Mit dem Rücken zur Wand: Städtli Baden verliert auch das zweite Aufstiegsspiel zur NLA

Bereits die Auftaktpartie in Basel im Kampf um den Aufstieg ins Oberhaus verlor der STV Baden. Auch das erste Heimspiel in der proppenvollen Aue ging mit 19:26 (9:14) verloren. Damit braucht der RTV Basel nur noch einen Sieg zum Aufstieg, die Stadtturner jedoch gleich drei in Serie.

Der STV Baden hat eine hervorragende Saison in der Nationalliga B hingelegt.

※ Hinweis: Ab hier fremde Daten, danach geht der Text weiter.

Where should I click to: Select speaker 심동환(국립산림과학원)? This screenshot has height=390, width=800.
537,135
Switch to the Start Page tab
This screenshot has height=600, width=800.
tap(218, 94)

Lag aber trotzdem immer im Schatten des RTV Basel, der die Liga fast nach Belieben dominierte. 47 Punkte aus 26 Spielen und dies mit einem überragenden Torverhältnis von 831:654.

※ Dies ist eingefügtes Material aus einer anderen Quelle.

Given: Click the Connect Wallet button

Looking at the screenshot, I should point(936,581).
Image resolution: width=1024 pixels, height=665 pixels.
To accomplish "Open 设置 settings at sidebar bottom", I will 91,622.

Das sind die nackten, und imponierenden Zahlen, der Basler, die erst letzte Saison aus der NLA abstiegen und mit aller Macht zurück ins Oberhaus wollen. Auch beide Partien in der regulären Saison konnte das Team des ehemaligen Endingen-Trainers Samir Sarac für sich entscheiden.

Das Handballspielen eingestellt

Der Start im ersten Heimspiel gelang Baden gut. Goalie Marco Wyss gelang die erste Parade und Baden konnte vor 640 Zuschauern in Führung. Bis zum Seitenwechsel blieben die Stadtturner in Tuchfühlung mit dem NLA-Absteiger. Doch im zweiten Umgang verloren sie völlig den Faden und Basel zog auf 20:11 davon.

„Da haben wir während zehn Minuten das Handballspielen komplett eingestellt“, konstatierte Badens Trainer Björn Navarin achselzuckend. „Hinten wie vorne begingen wir zu viele Fehler“, ärgerte sich der erfolgreiche und erfolgshungrige Deutsche. „Doch wenn wir gegen Basel zehn Minuten einen komplette Aussetzer haben, dann können wir nicht gewinnen“, bilanzierte er kurz und knapp.

Ziel: Ein zweites Heimspiel

So gingen die Gäste – scheinbar – vorentscheidend in Führung. Doch die Badener zeigen eine hervorragende Moral und kämpften sich nochmals heran. Jedoch nicht näher als bis zum 19:24. Die Basler blieben immer mindestens mit fünf Treffern in Führung und so war es am Ende nicht mehr als ein kleines Strohfeuer. Zu abgeklärt, zu routiniert und zu clever agierten die Basler.

Damit können die Basler in der dritten Partie am Samstag am Rheinknie alles klar machen und die Rückkehr ins Oberhaus besiegeln. Doch davon wollen die Stadtturner um Navarin nichts wissen. „Jetzt geht es vorerst einfach mal darum, uns ein zweites Heimspiel zu holen“, erklärt Navarin. Das ist den Badener durchaus zuzutrauen. Doch gleich drei Siege in Serie scheinen schwierig.

Die Endinger jedoch können ein Lied davon singen, denn dies gelang GC Amicitia und die Surbtaler sind nach nur einer Saison wieder in die NLB abgestiegen – die Badener jedoch wollen sich nach wie vor aus dem Unterhaus verabschieden.